Die FDP monierte ebenfalls gegen die Abschaltung und pochte darauf, dass nukleare Energie nachhaltig und gut für das Klima sei. Nach Ansicht von Umweltministerin Steffi Lemke ist Atomkraft jedoch keine gute Option für die Klimarettung. "Denn sie ist zu teuer, zu langsam, zu gefährlich und wegen des enormen Kühlwasserbedarfs nicht robust gegen die Klimakrise", sagte die Grünen-Politikerin der Deutschen Presse-Agentur. "Atomkraft ist weder CO2-frei noch ist sie die CO2-ärmste Art der Energieerzeugung. Denn gerade die energieintensive Brennstofferzeugung ist klimaschädlich." Hinzu kämen massive Umweltschäden und soziale Folgen beim Uranabbau.

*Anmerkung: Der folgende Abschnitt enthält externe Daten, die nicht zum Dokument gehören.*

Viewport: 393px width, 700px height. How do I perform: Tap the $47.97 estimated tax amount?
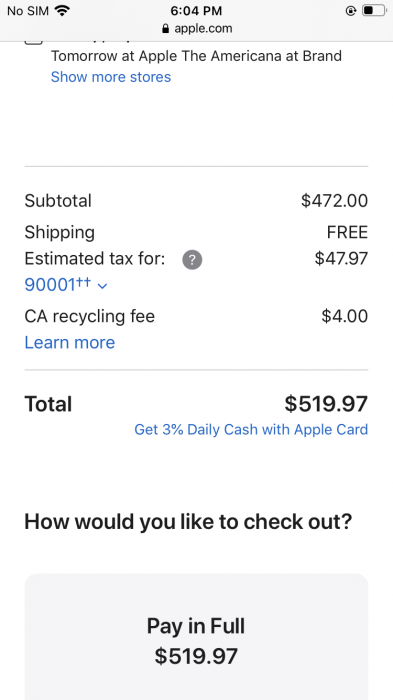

Gegnerinnen und Gegner der Atomkraft verweisen zudem auf den verbleibenden Atommüll. Und noch gibt es kein Endlager.

Auf Stichtag vorbereitet

Während die Debatte politisch während der vergangenen Tage immer wieder schwelte, haben sich die Betreiber lange im Voraus auf den Stichtag vorbereitet. Am Samstag wird die Leistung der Reaktoren kontinuierlich abgesenkt. Danach wird der Generator vom Stromnetz gekommen und der Reaktor komplett abgeschaltet.

Der Abschaltvorgang funktioniere wie bei den regelmäßigen Überprüfungen, erläuterte der Kraftwerksleiter des bayrischen Meilers Isar 2, Carsten Müller. Nach der Netztrennung werde der Reaktor heruntergefahren, sagte Müller. "Das dauert etwa eine Viertelstunde." Die Abschaltung des letzten Werks wird kurz vor Mitternacht erwartet, welches das letzte sein wird, ist unklar. 

Unverständnis in Frankreich

In Frankreich stößt der deutsche Atomausstieg indes  weitgehend auf Unverständnis. Mit offener Kritik hält man sich auf Regierungsebene in Paris aber zurück. "Ich respektiere die souveränen Entscheidungen jedes einzelnen Staates, jeder kann seinen Energiemix unabhängig wählen", sagte Wirtschaftsminister Bruno Le Maire kürzlich in einer ARD-Dokumentation.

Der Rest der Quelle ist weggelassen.